- Third Quarter Revenue of $117.5
Million
- Third Quarter Adjusted EBITDA of $16.4
Million
ACTIVE Network (NYSE:ACTV), the leader in cloud-based activity
and participant management™ solutions, today announced its
financial results for the third quarter ended September 30,
2013.
Q3 2013 Financial Highlights:
(All comparisons are made to the third quarter of 2012)
- Total net revenue up 8% to $117.5
million.
- Technology revenue increased 9% and
constituted 89%, or $104.4 million, of total net revenue.
- Net registration revenue increased 9%
to $79.0 million; registrations grew 6% and revenue per
registration was up 2%.
- Marketing services revenue constituted
11%, or $13.1 million, of total net revenue.

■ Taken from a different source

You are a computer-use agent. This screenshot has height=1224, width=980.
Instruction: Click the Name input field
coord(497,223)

- Net loss was $5.3 million, compared to
net loss of $6.0 million.
- Adjusted EBITDA, a non-GAAP financial
measure, was $16.4 million.
- Excluding charges related to
transaction costs associated with ACTIVE Network entering into a
definitive agreement to be acquired by Vista Equity Partners and
management changes, Adjusted EBITDA was $19.5 million, up 27%.

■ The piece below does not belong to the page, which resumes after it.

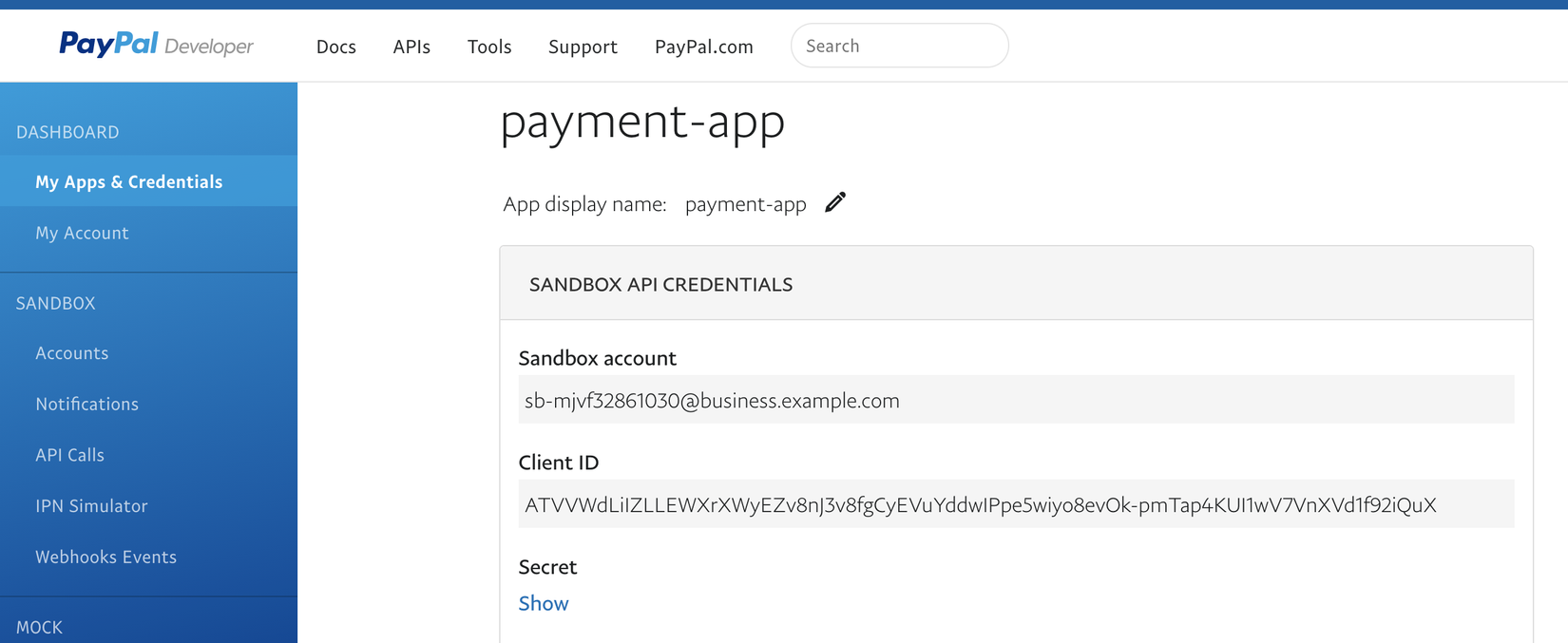Click the PayPal Developer logo
Screen dimensions: 1568x643
156,45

“I am very pleased with our third quarter results,” said Jon
Belmonte, Interim CEO of ACTIVE Network. “During the quarter, we
entered into a definitive agreement to be acquired by Vista Equity
Partners, which we believe will be a very positive event for
stockholders and will help position us to further capitalize on the
market opportunity.”
Q3 2013 Key Business Highlights
- Marquee customer highlights included
wins from Run or Dye, Kentucky Derby Festival Marathon, Monterey
County Parks (CA), Arkansas State Parks, and Informatica World 2014
and 2015.
- ACTIVE Network launched a new version
of ACTIVE RegOnline™, the Company's entry-level online
event-management solution. The new ACTIVE RegOnline makes it easier
for event planners from Small and Mid-sized Businesses (SMBs) and
associations, to plan, promote, and manage events of all
sizes.
- ACTIVE Network saw a 5% increase in
summer camping across U.S. Federal parks, 30+ states, and regional
and private partners. Through ReserveAmerica.com, ACTIVE Network
provides consumers with the ability to search and reserve from more
than 210,000 campsites.
Merger Agreement with Vista Equity Partners
On September 28, 2013, ACTIVE Network entered into a definitive
agreement to be acquired by affiliates of Vista Equity Partners
(“Vista”), a leading private equity firm focused on investments in
software, data and technology-enabled businesses, in a transaction
valued at approximately $1.05 billion. Pursuant to the agreement,
Vista has commenced a tender offer to acquire all of the
outstanding shares of ACTIVE Network’s common stock for $14.50 per
share, in cash, payable without interest and less any applicable
withholding taxes. Any shares not tendered in the offer will be
acquired in a second-step merger at the same cash price as paid in
the tender offer. The transaction is expected to close before the
end of the fourth quarter of 2013. Upon the completion of the
transaction, ACTIVE Network will become a privately held
company.
Conference Call Information
Due to the previously announced merger agreement with Vista,
ACTIVE Network will not host a conference call in conjunction with
today's release of its third quarter 2013 results and will not be
updating prior financial guidance or providing financial guidance
for future periods.
About ACTIVE Network
ACTIVE Network (NYSE: ACTV) is on a mission to make the world a
more active place. With deep expertise in activity and participant
management™, our ACTIVE Works® cloud technology helps organizations
transform and grow their businesses. We do this through technology
solutions that power the world’s activities, as well as online
destinations such as ACTIVE.com® that connect people with the
things they love to do. Serving ~55,000 global business customers
and driving ~90 million transactions annually, we help
organizations get participants, manage their events and build
communities. ACTIVE Network is headquartered in San Diego,
California and has over 30 offices worldwide. Learn more at
ACTIVEnetwork.com or ACTIVE.com and engage with us on Twitter
@ACTIVEnetwork, @ACTIVE and on Facebook.
Note With Respect to Non-GAAP Financial Measures
In addition to using GAAP financial results, the Company's
management measures and reports non-GAAP financial measures
including Adjusted EBITDA, Non-GAAP net income (loss) and Non-GAAP
net income (loss) per share. The most directly comparable GAAP
financial results for these non-GAAP financial measures are Net
income (loss), Net income (loss) and Net income (loss) per share,
respectively. Management uses these non-GAAP financial measures to
evaluate the Company's performance and operations. Management also
uses these non-GAAP financial measures for business planning, to
evaluate acquisition opportunities and as a measurement to create
incentives and to compensate the Company's management team. In
addition, management believes the exclusion or inclusion of certain
amounts in calculating these non-GAAP financial measures can
provide a useful measure to investors for period-to-period
comparisons. These non-GAAP financial measures, however, should be
used in addition to, and in conjunction with, the Company's
financial results presented in accordance with GAAP. The Company
strongly encourages investors to review its financial statements in
their entirety and to not rely on any single financial measure.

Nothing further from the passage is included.